Exercise instructions
Reproduce the entries from the line containing "Task: Open the Filter menu" down to the line containing "Tap the Un Pollo", both included, substituting "graphical interface agent" for "GUI agent" and leaving everything else unchanged.

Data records
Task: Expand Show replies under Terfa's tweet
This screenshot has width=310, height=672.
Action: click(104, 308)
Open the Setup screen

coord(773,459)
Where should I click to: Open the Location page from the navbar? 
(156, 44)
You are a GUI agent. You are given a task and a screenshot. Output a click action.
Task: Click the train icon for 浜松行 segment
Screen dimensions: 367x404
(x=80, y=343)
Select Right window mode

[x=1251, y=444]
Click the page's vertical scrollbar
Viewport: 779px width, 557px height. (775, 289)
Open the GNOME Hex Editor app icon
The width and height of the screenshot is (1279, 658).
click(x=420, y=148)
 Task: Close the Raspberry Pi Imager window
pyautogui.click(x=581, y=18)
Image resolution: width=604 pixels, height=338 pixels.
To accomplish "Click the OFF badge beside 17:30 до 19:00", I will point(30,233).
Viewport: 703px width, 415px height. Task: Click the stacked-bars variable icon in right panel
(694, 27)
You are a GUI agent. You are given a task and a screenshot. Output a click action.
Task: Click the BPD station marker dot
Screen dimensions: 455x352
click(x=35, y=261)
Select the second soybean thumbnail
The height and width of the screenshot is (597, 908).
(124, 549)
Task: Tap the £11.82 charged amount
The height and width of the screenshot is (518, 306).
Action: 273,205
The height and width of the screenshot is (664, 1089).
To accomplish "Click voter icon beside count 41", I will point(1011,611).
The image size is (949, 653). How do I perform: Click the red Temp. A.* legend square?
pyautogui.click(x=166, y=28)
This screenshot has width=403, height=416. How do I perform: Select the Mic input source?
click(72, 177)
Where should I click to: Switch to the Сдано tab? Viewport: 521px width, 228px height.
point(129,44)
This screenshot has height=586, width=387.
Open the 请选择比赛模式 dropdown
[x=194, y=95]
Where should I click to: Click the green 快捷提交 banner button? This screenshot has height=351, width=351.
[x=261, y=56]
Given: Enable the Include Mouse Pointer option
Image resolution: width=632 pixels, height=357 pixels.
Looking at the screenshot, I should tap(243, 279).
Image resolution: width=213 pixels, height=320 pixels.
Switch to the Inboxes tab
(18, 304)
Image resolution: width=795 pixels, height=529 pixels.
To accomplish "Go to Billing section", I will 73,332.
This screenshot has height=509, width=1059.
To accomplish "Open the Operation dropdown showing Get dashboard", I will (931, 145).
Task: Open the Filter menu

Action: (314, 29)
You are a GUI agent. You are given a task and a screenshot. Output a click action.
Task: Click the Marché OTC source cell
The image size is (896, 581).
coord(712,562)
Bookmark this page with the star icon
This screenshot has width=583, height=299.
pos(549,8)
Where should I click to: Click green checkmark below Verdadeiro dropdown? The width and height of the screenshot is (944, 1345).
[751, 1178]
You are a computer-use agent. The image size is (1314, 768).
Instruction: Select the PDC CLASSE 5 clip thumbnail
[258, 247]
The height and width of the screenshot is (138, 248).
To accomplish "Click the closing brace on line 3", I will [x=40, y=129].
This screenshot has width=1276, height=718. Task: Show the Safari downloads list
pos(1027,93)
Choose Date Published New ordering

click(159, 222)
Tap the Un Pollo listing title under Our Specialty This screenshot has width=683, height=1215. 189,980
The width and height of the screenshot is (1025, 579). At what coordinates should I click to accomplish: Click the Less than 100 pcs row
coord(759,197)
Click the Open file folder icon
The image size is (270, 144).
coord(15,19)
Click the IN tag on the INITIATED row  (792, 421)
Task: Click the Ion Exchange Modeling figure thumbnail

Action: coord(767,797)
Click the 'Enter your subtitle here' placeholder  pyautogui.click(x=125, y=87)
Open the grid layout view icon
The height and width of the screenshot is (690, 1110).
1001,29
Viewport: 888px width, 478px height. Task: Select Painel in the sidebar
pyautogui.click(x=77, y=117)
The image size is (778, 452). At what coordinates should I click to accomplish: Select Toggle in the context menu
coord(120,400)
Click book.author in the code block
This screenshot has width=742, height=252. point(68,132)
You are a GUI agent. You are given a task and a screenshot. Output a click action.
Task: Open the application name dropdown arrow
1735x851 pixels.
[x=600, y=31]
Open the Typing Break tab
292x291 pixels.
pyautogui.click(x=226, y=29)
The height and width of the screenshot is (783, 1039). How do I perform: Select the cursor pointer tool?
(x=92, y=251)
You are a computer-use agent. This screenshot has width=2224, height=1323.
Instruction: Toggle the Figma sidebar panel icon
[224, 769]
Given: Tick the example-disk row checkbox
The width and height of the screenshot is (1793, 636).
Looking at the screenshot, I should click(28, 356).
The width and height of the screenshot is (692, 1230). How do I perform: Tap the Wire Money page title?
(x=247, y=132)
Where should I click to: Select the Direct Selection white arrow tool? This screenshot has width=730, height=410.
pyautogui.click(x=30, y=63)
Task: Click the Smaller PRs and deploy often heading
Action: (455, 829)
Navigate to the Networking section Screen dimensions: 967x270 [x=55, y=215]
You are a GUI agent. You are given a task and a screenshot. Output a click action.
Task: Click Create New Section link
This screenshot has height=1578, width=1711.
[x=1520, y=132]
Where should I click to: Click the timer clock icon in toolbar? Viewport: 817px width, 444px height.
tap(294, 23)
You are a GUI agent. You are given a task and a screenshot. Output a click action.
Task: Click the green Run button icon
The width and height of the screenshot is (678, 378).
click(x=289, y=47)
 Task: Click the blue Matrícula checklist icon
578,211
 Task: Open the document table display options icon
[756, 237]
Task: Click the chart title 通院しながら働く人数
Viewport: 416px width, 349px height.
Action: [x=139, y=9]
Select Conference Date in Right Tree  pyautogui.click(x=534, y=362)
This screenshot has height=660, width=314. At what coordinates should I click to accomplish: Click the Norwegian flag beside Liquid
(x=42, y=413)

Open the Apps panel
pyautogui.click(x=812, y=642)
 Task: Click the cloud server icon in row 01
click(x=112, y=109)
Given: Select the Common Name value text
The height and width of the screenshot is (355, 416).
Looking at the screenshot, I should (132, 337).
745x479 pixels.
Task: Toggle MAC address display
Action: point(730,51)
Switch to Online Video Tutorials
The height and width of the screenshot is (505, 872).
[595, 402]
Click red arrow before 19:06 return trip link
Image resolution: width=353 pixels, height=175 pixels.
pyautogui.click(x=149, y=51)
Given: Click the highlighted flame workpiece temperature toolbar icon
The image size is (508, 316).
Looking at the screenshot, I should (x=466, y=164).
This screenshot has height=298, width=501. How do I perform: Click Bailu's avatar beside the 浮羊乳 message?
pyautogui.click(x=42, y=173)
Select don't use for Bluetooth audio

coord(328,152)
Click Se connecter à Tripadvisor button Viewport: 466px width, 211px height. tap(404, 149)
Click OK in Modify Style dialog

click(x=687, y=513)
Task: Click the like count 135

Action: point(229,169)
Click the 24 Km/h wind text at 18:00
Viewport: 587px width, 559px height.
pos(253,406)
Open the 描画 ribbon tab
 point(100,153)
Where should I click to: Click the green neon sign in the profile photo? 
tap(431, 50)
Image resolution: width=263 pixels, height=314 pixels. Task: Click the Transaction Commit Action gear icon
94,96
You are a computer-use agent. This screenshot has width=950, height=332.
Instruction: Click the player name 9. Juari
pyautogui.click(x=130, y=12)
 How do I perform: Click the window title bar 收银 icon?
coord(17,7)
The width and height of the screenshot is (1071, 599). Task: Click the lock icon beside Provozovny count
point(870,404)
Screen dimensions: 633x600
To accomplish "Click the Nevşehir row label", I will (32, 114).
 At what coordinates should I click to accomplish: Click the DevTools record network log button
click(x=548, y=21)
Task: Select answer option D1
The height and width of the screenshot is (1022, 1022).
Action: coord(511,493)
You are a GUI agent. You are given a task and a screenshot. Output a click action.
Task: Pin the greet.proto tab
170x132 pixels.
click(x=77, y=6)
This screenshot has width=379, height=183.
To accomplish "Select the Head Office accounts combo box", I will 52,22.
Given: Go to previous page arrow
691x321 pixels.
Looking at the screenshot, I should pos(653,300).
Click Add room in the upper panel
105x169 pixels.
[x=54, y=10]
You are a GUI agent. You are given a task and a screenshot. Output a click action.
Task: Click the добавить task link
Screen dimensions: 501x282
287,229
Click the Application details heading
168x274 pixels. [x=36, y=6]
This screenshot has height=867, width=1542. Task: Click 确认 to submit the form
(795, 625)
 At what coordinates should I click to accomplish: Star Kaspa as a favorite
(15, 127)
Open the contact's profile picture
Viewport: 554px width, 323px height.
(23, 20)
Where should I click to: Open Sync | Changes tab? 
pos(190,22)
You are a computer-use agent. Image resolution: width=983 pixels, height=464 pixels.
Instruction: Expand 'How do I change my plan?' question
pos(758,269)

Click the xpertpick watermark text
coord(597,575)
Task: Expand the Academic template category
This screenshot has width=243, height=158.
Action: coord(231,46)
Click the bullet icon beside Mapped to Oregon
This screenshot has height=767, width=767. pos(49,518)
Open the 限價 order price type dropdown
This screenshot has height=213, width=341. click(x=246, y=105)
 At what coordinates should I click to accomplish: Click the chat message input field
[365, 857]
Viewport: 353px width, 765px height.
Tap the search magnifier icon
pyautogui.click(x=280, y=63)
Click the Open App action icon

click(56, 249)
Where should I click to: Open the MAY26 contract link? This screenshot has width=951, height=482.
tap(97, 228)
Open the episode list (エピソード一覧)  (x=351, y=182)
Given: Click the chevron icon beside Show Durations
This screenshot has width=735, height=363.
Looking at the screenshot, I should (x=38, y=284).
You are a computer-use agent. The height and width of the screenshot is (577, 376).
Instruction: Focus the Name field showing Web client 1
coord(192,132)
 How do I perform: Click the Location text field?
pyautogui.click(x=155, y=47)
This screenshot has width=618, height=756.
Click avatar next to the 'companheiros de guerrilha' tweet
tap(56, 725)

Written answer
Task: Open the Filter menu

Action: (314, 29)
You are a graphical interface agent. You are given a task and a screenshot. Output a click action.
Task: Click the Marché OTC source cell
The image size is (896, 581).
coord(712,562)
Bookmark this page with the star icon
This screenshot has width=583, height=299.
pos(549,8)
Where should I click to: Click green checkmark below Verdadeiro dropdown? The width and height of the screenshot is (944, 1345).
[751, 1178]
You are a computer-use agent. The image size is (1314, 768).
Instruction: Select the PDC CLASSE 5 clip thumbnail
[258, 247]
The height and width of the screenshot is (138, 248).
To accomplish "Click the closing brace on line 3", I will [x=40, y=129].
This screenshot has width=1276, height=718. Task: Show the Safari downloads list
pos(1027,93)
Choose Date Published New ordering

click(159, 222)
Tap the Un Pollo listing title under Our Specialty This screenshot has width=683, height=1215. 189,980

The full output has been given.